Effect of Clinical Features on Survival of ALS Patients
Using a linear correlation analysis, we found that age at onset and age at diagnosis inversely correlated with overall survival time, whereas ODI, OGI, and OMVI showed a positive correlation with such outcome (Figure 1). We also compared survival curves of ALS patients categorized according to different clinical variables. This analysis revealed that site of disease onset significatively affected the survival, as spinal-onset ALS patients survived longer than individuals with the bulbar variant (Figure 2a, Table 3). Interestingly, we also found that survival was significatively longer for patients with delayed diagnosis compared with those with an ODI < 24 months (p < 0.0001; Figure 2f, Table 3). This could be related with a trend of older ALS patients to have a shorter ODI (Supplementary Figure 1).

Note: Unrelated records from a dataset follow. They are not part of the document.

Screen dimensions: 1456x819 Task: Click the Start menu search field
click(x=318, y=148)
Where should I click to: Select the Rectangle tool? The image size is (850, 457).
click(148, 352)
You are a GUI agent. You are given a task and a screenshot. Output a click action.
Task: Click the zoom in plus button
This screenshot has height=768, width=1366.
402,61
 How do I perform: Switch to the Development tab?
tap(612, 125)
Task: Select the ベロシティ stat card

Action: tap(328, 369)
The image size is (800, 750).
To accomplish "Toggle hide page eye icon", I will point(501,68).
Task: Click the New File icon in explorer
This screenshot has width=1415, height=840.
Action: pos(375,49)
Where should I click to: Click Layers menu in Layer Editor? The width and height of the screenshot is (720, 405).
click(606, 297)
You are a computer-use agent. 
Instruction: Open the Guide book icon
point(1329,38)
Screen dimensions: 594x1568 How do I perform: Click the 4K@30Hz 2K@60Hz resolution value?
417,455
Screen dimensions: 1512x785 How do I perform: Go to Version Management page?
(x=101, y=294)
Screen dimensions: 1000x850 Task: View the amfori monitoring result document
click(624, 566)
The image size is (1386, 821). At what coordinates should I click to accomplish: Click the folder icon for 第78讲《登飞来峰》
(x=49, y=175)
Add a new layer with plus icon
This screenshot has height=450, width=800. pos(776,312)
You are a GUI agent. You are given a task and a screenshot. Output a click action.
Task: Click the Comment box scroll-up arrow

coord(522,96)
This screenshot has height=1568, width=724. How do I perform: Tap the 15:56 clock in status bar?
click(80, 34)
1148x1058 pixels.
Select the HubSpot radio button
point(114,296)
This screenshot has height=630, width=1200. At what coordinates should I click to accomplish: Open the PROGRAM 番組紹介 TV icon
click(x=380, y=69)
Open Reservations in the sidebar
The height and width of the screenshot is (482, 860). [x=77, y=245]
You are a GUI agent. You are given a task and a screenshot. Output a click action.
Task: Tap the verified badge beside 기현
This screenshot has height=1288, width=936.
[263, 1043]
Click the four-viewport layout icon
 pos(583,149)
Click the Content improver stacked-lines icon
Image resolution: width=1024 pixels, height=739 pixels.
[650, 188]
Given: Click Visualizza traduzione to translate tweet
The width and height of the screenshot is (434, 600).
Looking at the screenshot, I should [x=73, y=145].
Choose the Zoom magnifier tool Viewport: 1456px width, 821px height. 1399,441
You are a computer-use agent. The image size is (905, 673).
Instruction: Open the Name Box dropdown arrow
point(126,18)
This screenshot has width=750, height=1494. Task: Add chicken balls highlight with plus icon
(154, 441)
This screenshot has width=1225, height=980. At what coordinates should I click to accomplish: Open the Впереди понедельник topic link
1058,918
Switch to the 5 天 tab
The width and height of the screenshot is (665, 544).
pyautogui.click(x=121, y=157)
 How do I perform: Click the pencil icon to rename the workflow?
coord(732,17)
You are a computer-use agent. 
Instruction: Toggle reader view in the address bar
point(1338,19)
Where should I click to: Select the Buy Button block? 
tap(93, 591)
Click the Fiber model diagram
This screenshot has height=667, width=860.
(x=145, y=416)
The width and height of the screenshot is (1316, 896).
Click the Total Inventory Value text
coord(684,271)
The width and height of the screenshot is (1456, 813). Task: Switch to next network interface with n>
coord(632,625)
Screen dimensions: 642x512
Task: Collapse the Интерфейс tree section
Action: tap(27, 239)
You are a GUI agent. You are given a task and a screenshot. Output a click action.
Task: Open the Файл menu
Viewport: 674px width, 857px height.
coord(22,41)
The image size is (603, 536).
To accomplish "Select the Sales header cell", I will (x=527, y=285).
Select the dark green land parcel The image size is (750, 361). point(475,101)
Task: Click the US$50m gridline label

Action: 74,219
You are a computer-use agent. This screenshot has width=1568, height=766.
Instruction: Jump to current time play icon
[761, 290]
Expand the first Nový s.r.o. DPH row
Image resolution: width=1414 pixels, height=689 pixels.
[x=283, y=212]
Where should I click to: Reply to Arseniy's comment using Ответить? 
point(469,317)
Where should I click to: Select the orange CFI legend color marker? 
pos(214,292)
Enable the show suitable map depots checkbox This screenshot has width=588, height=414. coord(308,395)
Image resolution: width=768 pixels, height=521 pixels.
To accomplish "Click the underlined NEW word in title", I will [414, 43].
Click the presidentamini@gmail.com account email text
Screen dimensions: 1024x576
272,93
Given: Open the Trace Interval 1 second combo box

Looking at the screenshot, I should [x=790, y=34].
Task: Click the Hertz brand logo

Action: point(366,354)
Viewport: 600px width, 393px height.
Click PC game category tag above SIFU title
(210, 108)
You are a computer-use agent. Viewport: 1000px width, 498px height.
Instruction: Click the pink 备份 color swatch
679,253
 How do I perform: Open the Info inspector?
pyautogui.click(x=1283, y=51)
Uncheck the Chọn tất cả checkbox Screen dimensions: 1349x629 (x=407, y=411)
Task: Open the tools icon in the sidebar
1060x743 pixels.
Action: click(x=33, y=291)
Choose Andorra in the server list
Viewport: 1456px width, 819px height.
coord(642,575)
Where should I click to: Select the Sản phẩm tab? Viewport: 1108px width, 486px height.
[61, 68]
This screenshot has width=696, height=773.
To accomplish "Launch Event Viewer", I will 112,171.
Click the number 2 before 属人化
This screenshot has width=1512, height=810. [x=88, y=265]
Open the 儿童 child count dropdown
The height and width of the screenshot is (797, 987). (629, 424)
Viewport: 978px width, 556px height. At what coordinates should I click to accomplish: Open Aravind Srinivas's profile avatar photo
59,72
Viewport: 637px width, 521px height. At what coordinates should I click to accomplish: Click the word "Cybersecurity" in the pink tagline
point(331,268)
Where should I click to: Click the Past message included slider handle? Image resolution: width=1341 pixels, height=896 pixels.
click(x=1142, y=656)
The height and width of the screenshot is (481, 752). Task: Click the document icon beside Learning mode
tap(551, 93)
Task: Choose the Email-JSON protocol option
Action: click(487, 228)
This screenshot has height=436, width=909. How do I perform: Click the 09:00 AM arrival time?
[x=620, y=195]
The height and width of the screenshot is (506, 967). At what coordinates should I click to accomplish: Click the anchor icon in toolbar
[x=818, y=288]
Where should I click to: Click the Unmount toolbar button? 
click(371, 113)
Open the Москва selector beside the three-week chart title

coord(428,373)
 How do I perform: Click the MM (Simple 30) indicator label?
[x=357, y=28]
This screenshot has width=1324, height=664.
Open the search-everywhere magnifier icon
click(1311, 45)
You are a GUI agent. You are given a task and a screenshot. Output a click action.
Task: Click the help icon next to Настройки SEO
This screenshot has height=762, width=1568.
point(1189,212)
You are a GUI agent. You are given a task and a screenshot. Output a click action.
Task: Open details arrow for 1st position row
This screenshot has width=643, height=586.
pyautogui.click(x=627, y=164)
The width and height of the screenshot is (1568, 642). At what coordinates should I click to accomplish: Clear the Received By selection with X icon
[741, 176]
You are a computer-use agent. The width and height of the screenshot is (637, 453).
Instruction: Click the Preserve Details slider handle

PEG per se did not affect the overall survival of ALS patients, but individuals with OGI >18 months had a significant longer survival compared with those requiring an early intervention (Fig. 2g-h, Table 3). Meanwhile, as expected, MV and a short OMVI (<24 months) significatively worsened survival of ALS patients, especially in those with spinal-onset (Figure 2i-j, Table 3). In addition, we evaluated the predictive significance of total cholesterol levels at onset. Although we were able to collect this value only from 26 participants, we observed that higher levels of cholesterol at onset positively correlated with longer survival (Figure 1g). Moreover, those patients with cholesterol levels below the overall mean (< 4.63mmol/L) had a shorter survival rate (Figure 2k). Finally, to have an approximation of the magnitude of the effect of clinical characteristics on ALS prognosis, we grouped patients into two categories depending on whether their survival was found below or above the overall mean (~5 years). Then, we compared the means of continuous clinical variables between both groups and calculated the OR for short survival conferred by each categorical variable. Using this approach, we confirmed that a short ODI was associated with worse prognosis, with an OR for short survival of 14.48 (Table 4). We also found statistically significant ORs for short survival conferred by an OGI < 18 moths (OR = 11.92), necessity of MV (OR = 22.91), and lower serum levels of total cholesterol at onset (OR = 7.33).
Other variables such as gender, body weight decrease after diagnosis, and the presence of comorbidities did not affect the prognosis of ALS individuals. Nonetheless, we observed that mean survival was longer for patients ALS younger than 60 years-old compared to older individuals, although the difference did not reach statistical significance (Table 3 and Figure 2b).